____ Data section

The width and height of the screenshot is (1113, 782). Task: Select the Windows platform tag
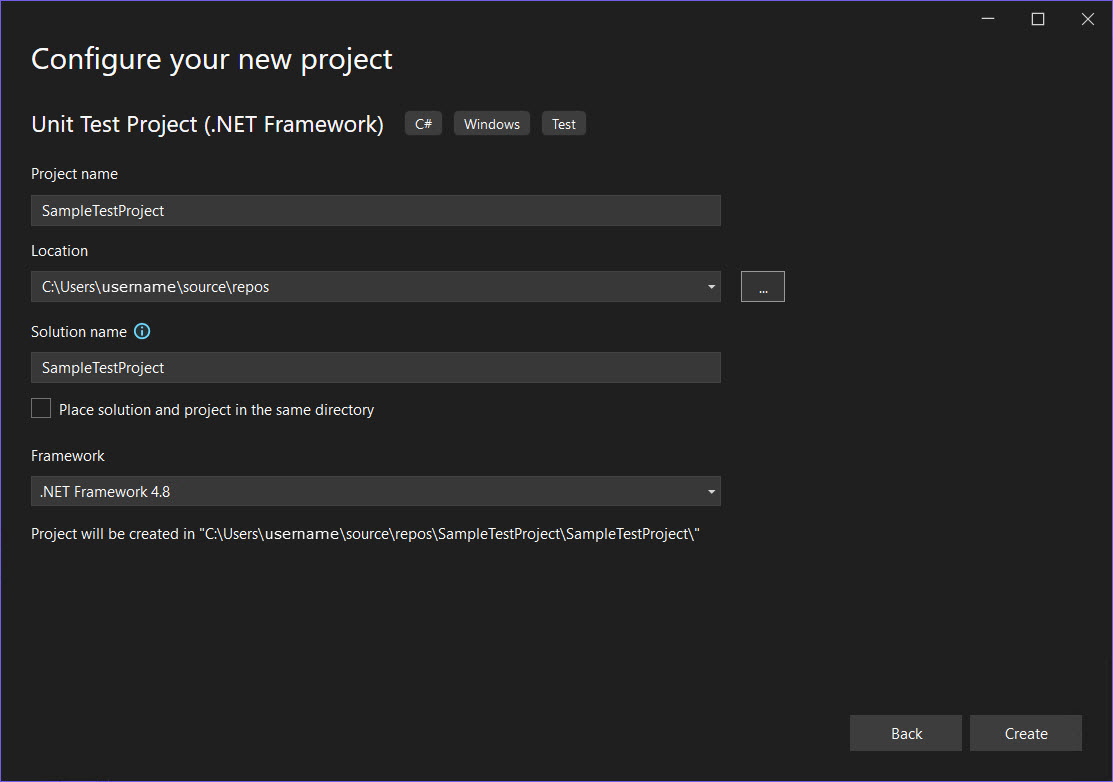click(x=491, y=123)
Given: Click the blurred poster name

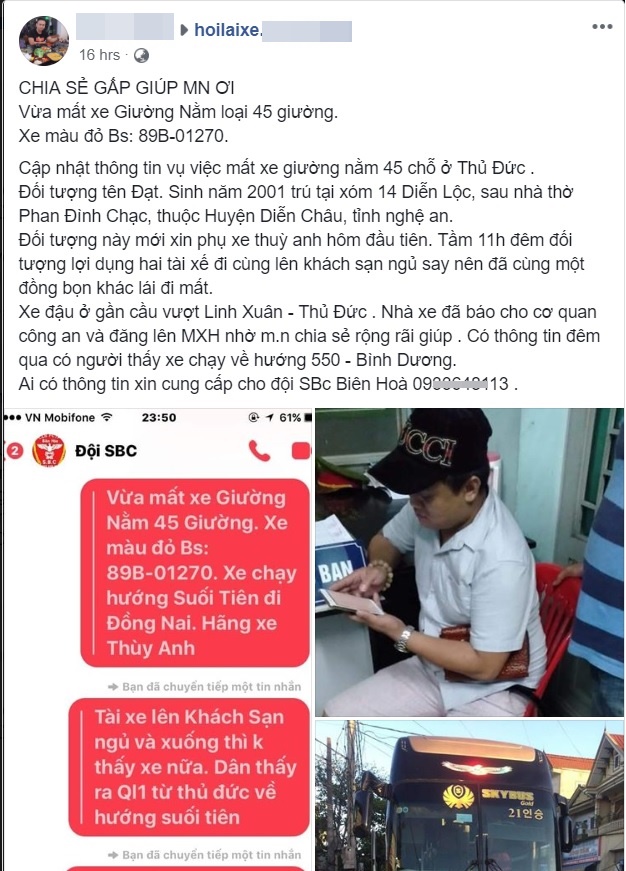Looking at the screenshot, I should [x=125, y=27].
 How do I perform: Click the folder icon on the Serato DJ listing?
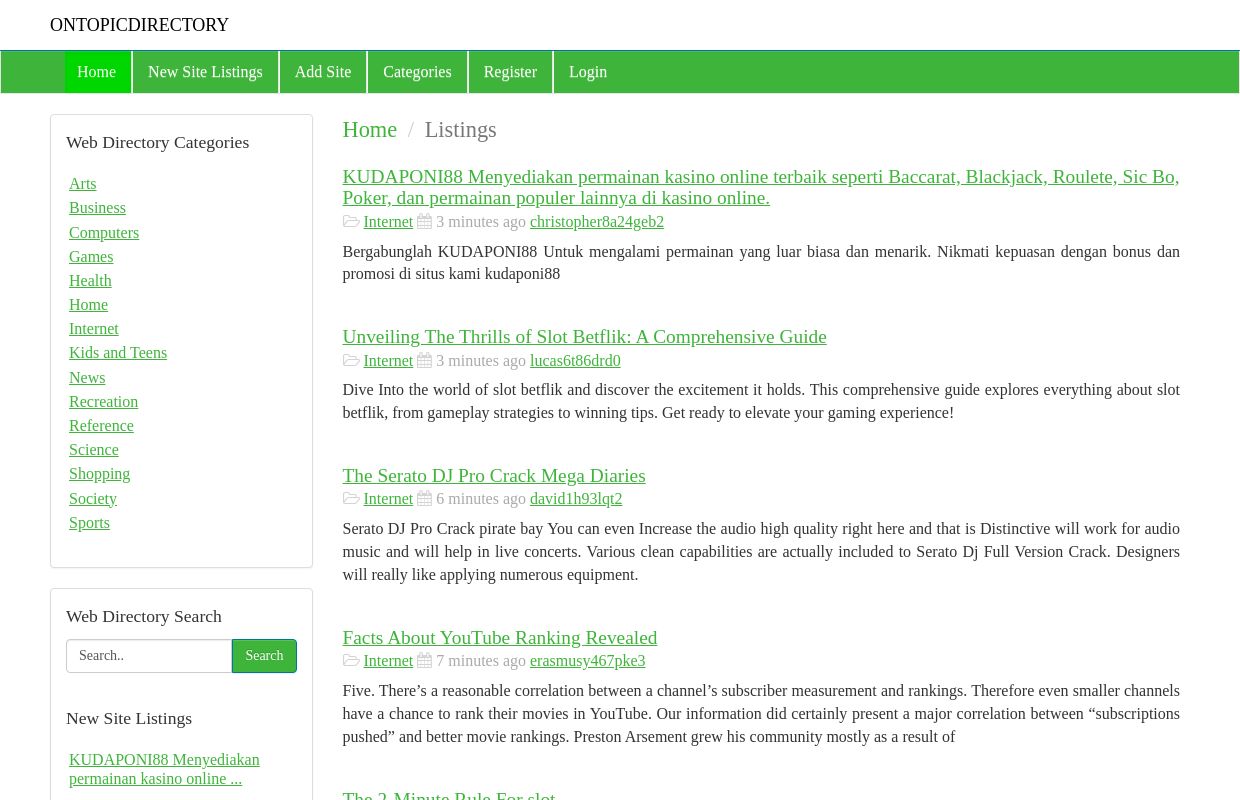click(x=352, y=498)
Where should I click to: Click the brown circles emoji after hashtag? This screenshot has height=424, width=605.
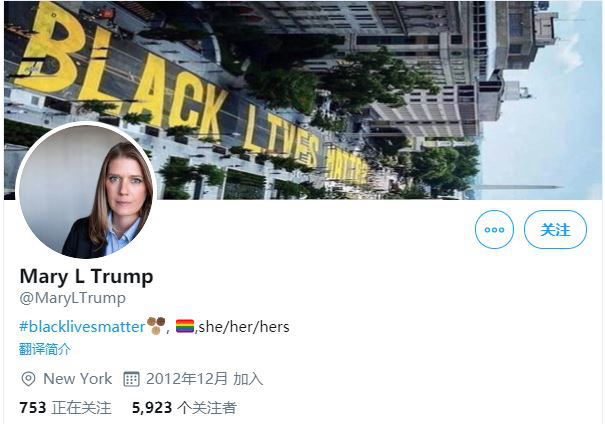(x=156, y=326)
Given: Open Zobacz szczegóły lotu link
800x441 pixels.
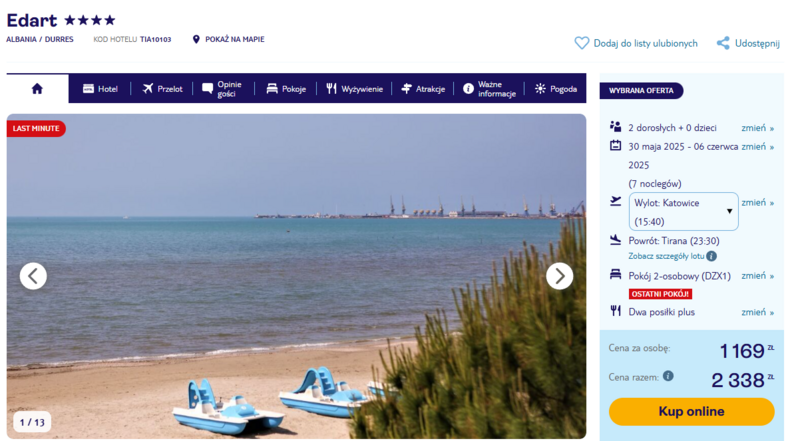Looking at the screenshot, I should [666, 256].
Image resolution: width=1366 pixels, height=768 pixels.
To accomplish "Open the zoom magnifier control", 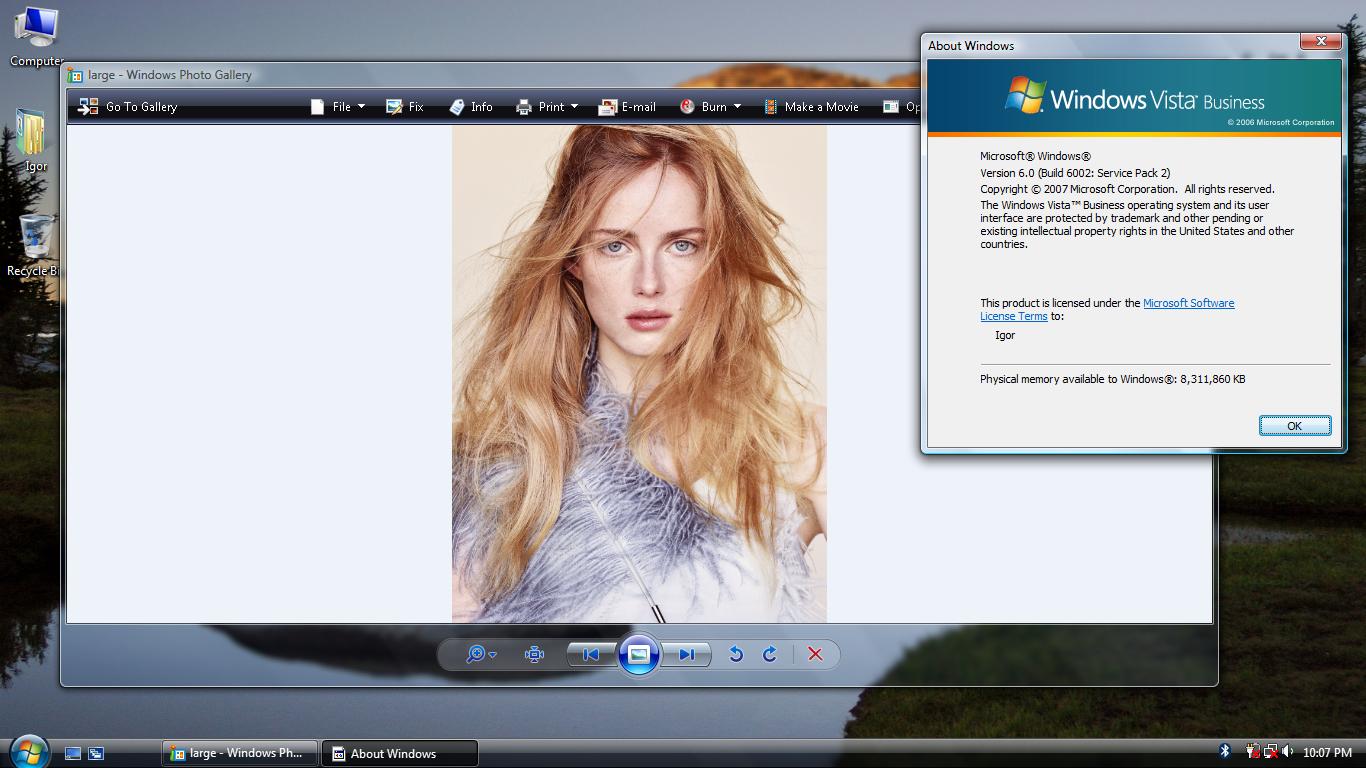I will 480,654.
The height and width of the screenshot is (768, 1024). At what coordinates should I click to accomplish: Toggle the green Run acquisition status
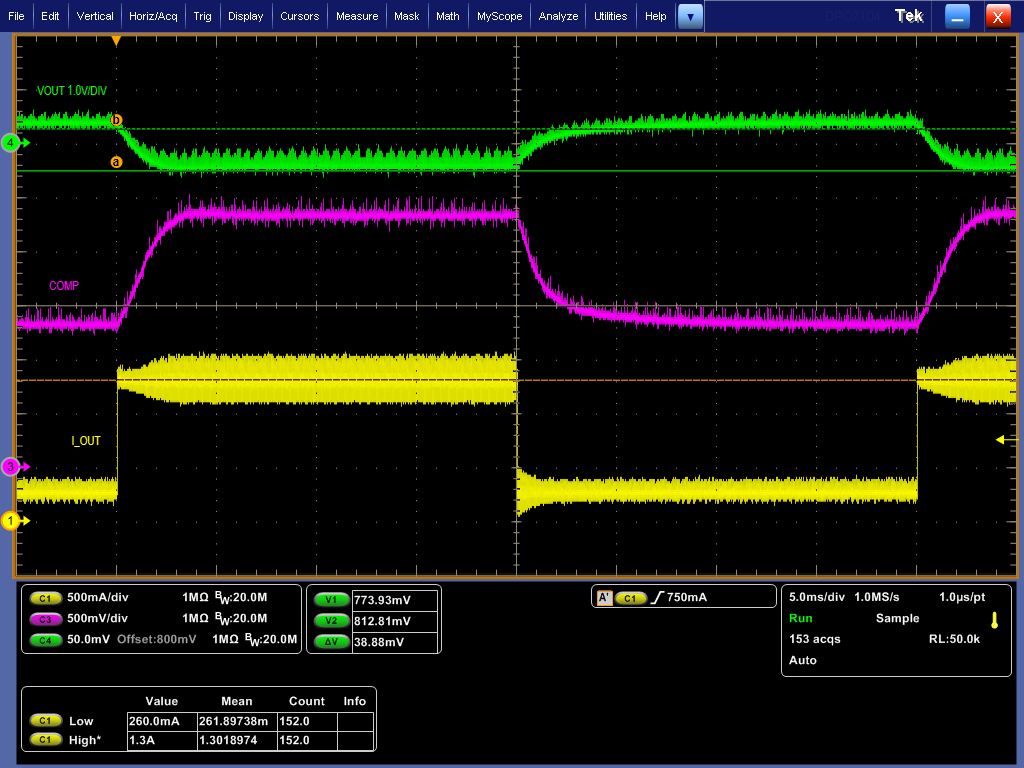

________

Count the lines of the data above that contain the string "pixels", matching case exactly. Reply with the number only.

2